BUSINESS needs to play its part in raising standards of living if it wants workers to keep faith in being part of a global economy, according to Ed Balls.
The Shadow Chancellor said the alternative was to drive workers into the arms of smaller parties who want to “cut ourselves off from the world economy” which would put companies’ ability to trade internationally at risk
He was speaking as he launched Labour’s “Plan for Britain’s Prosperity” in Yorkshire which includes proposals to increase the minimum wage to £8 an hour by 2020 and encourage more companies to pay the higher ‘living wage’.
The party has also promised every school leaver with the necessary qualifications would have access to an apprenticeship under a Labour government.
Mr Balls said: “I think that people know that if we are going to keep Britain as an open economy, trading around the world, we’ve got to show working people that they are going to benefit from that.
“So, I think in the end, the minimum wage going up and decent tax credits and jobs and apprenticeships for young people, a national health service which works; I think businesses know that without those things you are instead going to see people’s living standards under pressure and small parties rising up saying ‘why don’t we just cut ourselves off from the world economy?’”
Labour hopes to secure the support of business with policies including an unambigious commitment to keeping the UK in the European Union, the most competitive corporation tax rate in the G7 and the promise of a business rates freeze for smaller firms.

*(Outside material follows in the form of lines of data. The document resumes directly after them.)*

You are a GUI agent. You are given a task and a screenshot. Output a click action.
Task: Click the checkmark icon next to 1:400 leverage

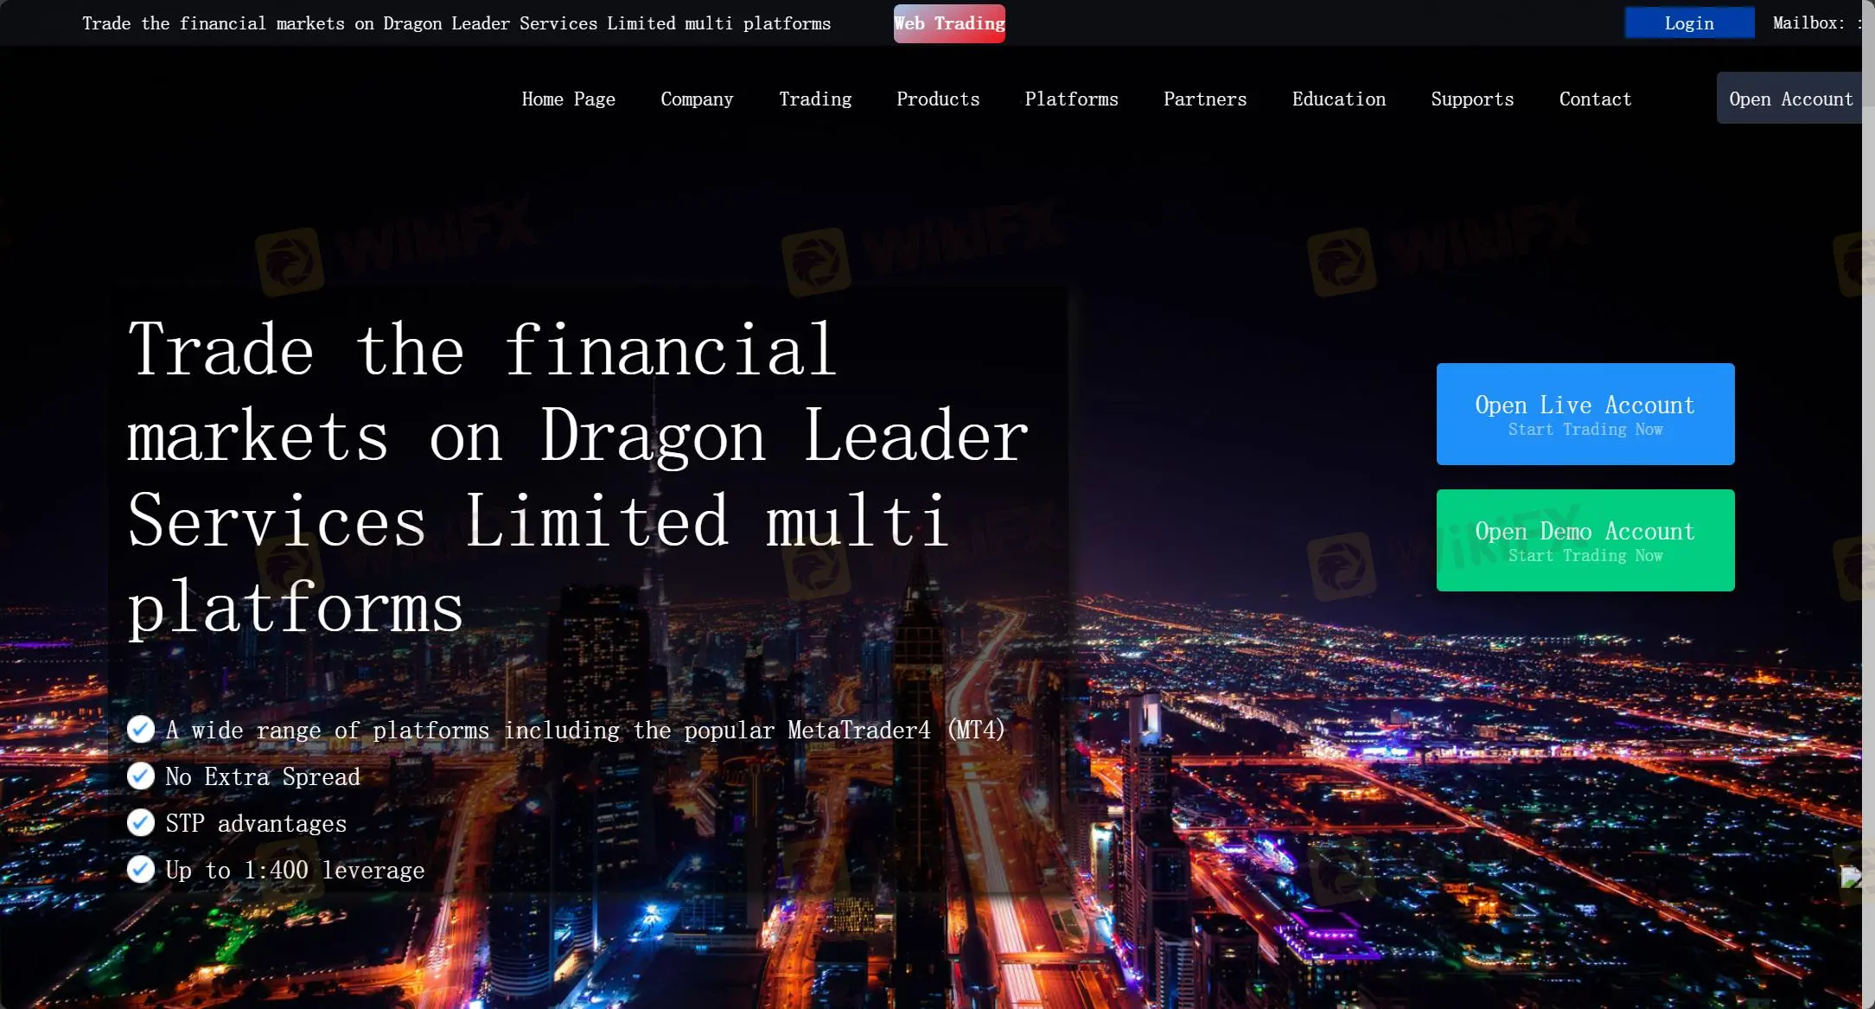click(x=140, y=869)
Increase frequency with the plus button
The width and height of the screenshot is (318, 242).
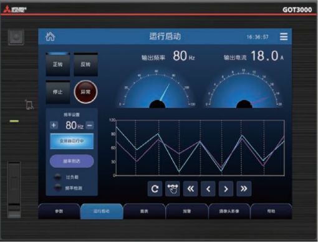pyautogui.click(x=54, y=125)
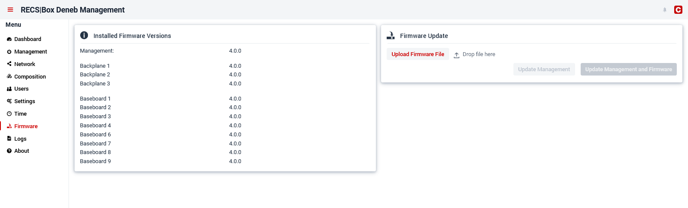688x208 pixels.
Task: Click the Users icon in the sidebar
Action: click(9, 89)
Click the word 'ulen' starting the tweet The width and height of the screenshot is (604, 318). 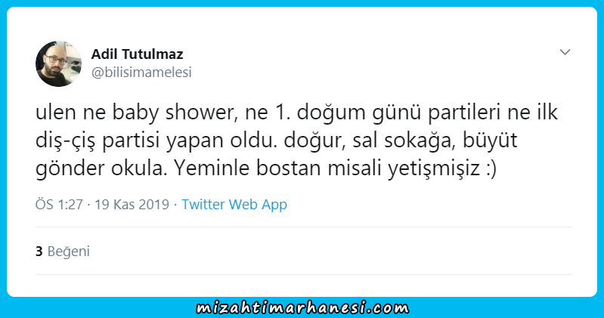[x=55, y=113]
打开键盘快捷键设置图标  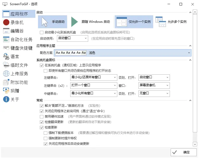pyautogui.click(x=6, y=48)
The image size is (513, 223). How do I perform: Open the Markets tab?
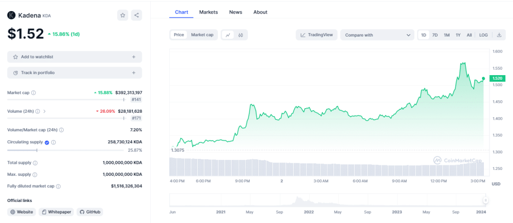[208, 12]
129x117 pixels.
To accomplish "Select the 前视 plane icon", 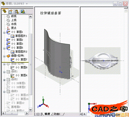I will click(8, 16).
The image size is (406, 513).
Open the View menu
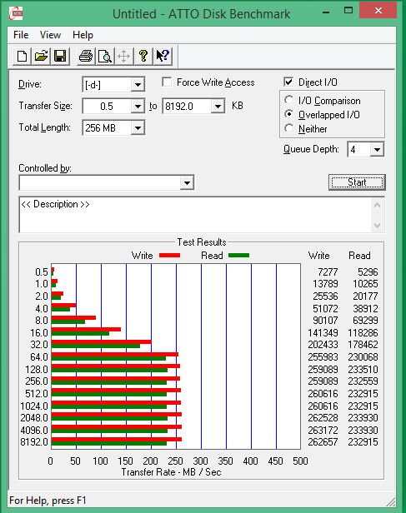pyautogui.click(x=50, y=35)
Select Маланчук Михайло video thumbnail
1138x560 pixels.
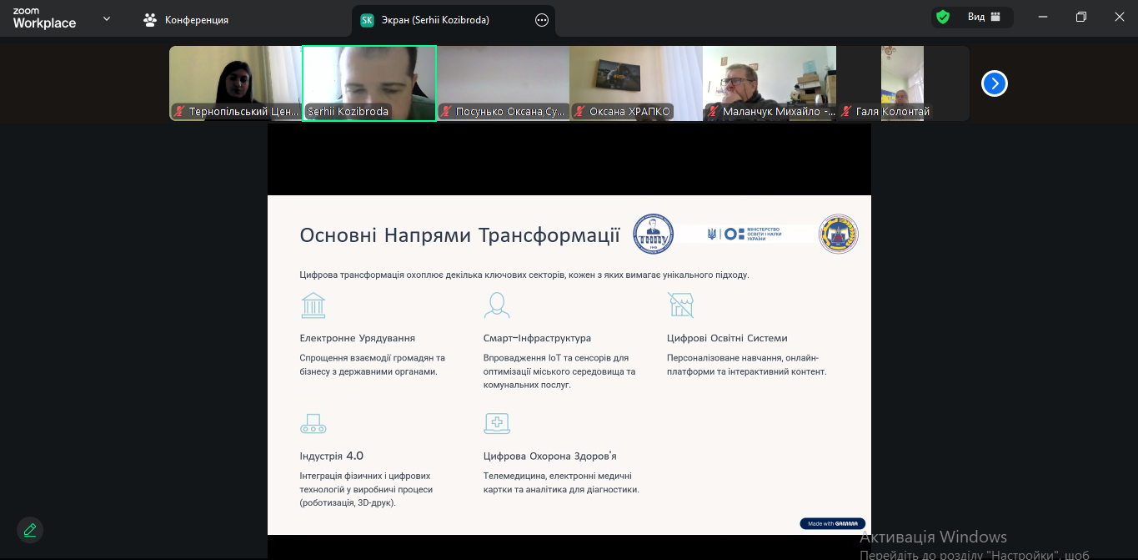[769, 83]
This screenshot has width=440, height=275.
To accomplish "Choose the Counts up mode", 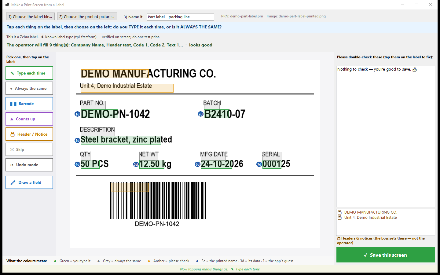I will 29,119.
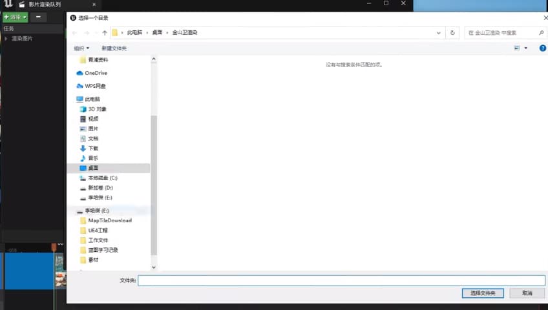Select OneDrive in the navigation pane
The image size is (548, 310).
click(x=96, y=73)
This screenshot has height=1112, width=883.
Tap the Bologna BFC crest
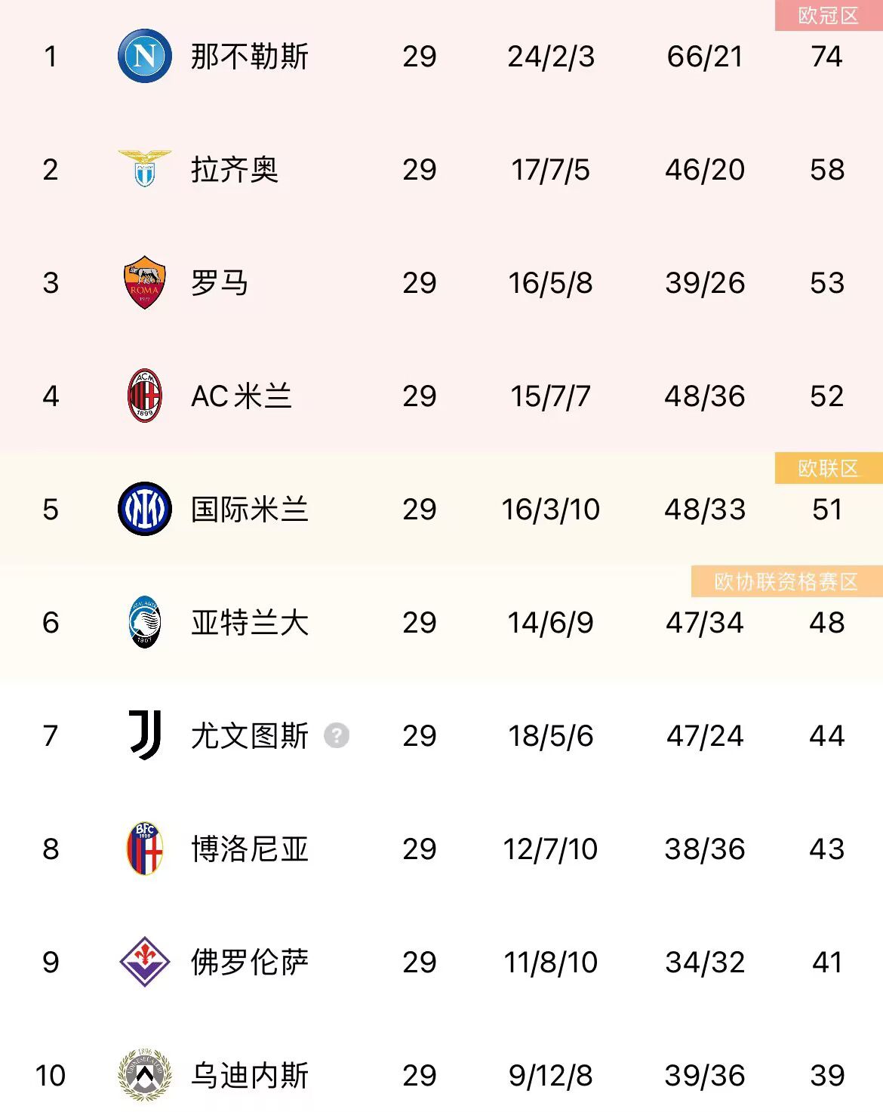145,849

Mr Balls said: “I think that the way in which manufacturing for a country like Britain can succeed in the future is not going to be competing with China or India to do mass production at low cost because the reality is wages are going to be lower in China and India.
“The way in which you succeed is by being ahead of the competition all the time, it’s all about the innovation.”
He added: “It’s good to support our large manufacturers as well, the Jaguars and Nissans are having to be hi-tech and innovate, but the new ideas and the new large companies for the future start in places like this, this is where the ideas are so we’ve got to do more to support them.”
Mr Balls launched his plan during a visit to engineering firm Advanced Actuators, in Silsden, just weeks after David Cameron and George Osborne unveiled their “Long Term Economic Plan for Yorkshire” in Leeds, including their ambition to create a “northern powerhouse” through devolution of powers and money to northern cities.
Manchester has agreed to move to have an elected mayor in return for devolved powers. A less extensive devolution deal was struck with South Yorkshire where there are not plans for a mayor. A similar agreement with West Yorkshire is expected by the Budget next month.
The Shadow Chancellor said: “I think the idea that a Tory Chancellor from London is saying unless Leeds and West Yorkshire or South Yorkshire do the same as Manchester and have an elected mayor we are going to give you a second class devolution package. I think that’s insulting and totally counter-productive.
“Labour will not short change Yorkshire, we will offer bigger devolution than the Tories, much bigger, and we are not going to have any strings attached by saying you’ve got to have an elected mayor for West Yorkshire or South Yorkshire when it’s clear nobody wants it and it wouldn’t work.”
During his visit, Mr Balls met workers and apprentices on the factory floor before holding a roundtable meeting with local businessmen and women.